─── Extracted records

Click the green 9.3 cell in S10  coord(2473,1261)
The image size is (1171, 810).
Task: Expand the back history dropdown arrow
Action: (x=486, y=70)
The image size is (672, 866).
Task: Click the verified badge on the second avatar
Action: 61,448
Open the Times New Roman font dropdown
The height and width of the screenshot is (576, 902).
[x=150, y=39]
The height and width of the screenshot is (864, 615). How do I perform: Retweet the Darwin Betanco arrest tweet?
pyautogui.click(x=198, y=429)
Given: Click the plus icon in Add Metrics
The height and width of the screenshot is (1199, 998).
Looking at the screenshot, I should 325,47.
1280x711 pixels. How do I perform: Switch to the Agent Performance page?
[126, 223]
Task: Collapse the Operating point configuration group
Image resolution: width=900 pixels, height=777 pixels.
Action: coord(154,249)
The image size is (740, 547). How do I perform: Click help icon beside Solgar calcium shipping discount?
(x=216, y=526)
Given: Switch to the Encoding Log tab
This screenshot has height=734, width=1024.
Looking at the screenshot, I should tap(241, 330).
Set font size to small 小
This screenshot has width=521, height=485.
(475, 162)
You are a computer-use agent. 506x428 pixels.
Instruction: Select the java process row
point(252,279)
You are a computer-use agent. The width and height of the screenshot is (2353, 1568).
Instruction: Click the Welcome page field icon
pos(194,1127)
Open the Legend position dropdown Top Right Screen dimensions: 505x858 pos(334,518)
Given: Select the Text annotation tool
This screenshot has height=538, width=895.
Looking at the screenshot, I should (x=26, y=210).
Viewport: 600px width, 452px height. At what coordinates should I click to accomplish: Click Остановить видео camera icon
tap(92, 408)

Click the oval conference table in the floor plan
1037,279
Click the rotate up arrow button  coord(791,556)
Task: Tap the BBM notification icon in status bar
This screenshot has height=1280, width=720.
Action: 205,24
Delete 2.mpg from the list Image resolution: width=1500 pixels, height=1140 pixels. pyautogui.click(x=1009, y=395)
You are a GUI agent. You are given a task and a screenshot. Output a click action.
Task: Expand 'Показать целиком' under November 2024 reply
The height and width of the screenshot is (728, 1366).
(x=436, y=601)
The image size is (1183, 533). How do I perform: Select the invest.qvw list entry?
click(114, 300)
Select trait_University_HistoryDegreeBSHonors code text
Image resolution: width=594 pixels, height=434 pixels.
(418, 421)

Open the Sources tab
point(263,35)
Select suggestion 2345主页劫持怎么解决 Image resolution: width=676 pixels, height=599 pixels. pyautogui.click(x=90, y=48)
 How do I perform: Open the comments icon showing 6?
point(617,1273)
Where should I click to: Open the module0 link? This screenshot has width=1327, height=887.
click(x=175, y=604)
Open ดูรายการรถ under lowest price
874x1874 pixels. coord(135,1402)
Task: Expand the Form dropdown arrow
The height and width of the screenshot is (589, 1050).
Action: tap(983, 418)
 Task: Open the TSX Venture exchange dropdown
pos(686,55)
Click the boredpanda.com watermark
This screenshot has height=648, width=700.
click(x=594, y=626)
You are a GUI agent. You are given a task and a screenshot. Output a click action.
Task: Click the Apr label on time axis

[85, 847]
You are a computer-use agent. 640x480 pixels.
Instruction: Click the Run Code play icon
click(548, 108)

──────

**Task item:** Could you copy out all of the records above exactly?

**Exercise response:**
Click the green 9.3 cell in S10  coord(2473,1261)
The image size is (1171, 810).
Task: Expand the back history dropdown arrow
Action: (x=486, y=70)
The image size is (672, 866).
Task: Click the verified badge on the second avatar
Action: 61,448
Open the Times New Roman font dropdown
The height and width of the screenshot is (576, 902).
[x=150, y=39]
The height and width of the screenshot is (864, 615). How do I perform: Retweet the Darwin Betanco arrest tweet?
pyautogui.click(x=198, y=429)
Given: Click the plus icon in Add Metrics
The height and width of the screenshot is (1199, 998).
Looking at the screenshot, I should 325,47.
1280x711 pixels. How do I perform: Switch to the Agent Performance page?
[126, 223]
Task: Collapse the Operating point configuration group
Image resolution: width=900 pixels, height=777 pixels.
Action: coord(154,249)
The image size is (740, 547). How do I perform: Click help icon beside Solgar calcium shipping discount?
(x=216, y=526)
Given: Switch to the Encoding Log tab
This screenshot has height=734, width=1024.
Looking at the screenshot, I should tap(241, 330).
Set font size to small 小
This screenshot has width=521, height=485.
(475, 162)
You are a computer-use agent. 506x428 pixels.
Instruction: Select the java process row
point(252,279)
You are a computer-use agent. The width and height of the screenshot is (2353, 1568).
Instruction: Click the Welcome page field icon
pos(194,1127)
Open the Legend position dropdown Top Right Screen dimensions: 505x858 pos(334,518)
Given: Select the Text annotation tool
This screenshot has height=538, width=895.
Looking at the screenshot, I should (x=26, y=210).
Viewport: 600px width, 452px height. At what coordinates should I click to accomplish: Click Остановить видео camera icon
tap(92, 408)

Click the oval conference table in the floor plan
1037,279
Click the rotate up arrow button  coord(791,556)
Task: Tap the BBM notification icon in status bar
This screenshot has height=1280, width=720.
Action: 205,24
Delete 2.mpg from the list Image resolution: width=1500 pixels, height=1140 pixels. pyautogui.click(x=1009, y=395)
You are a GUI agent. You are given a task and a screenshot. Output a click action.
Task: Expand 'Показать целиком' under November 2024 reply
The height and width of the screenshot is (728, 1366).
(x=436, y=601)
The image size is (1183, 533). How do I perform: Select the invest.qvw list entry?
click(114, 300)
Select trait_University_HistoryDegreeBSHonors code text
Image resolution: width=594 pixels, height=434 pixels.
(418, 421)

Open the Sources tab
point(263,35)
Select suggestion 2345主页劫持怎么解决 Image resolution: width=676 pixels, height=599 pixels. pyautogui.click(x=90, y=48)
 How do I perform: Open the comments icon showing 6?
point(617,1273)
Where should I click to: Open the module0 link? This screenshot has width=1327, height=887.
click(x=175, y=604)
Open ดูรายการรถ under lowest price
874x1874 pixels. coord(135,1402)
Task: Expand the Form dropdown arrow
The height and width of the screenshot is (589, 1050).
Action: tap(983, 418)
 Task: Open the TSX Venture exchange dropdown
pos(686,55)
Click the boredpanda.com watermark
This screenshot has height=648, width=700.
click(x=594, y=626)
You are a GUI agent. You are given a task and a screenshot. Output a click action.
Task: Click the Apr label on time axis

[85, 847]
You are a computer-use agent. 640x480 pixels.
Instruction: Click the Run Code play icon
click(548, 108)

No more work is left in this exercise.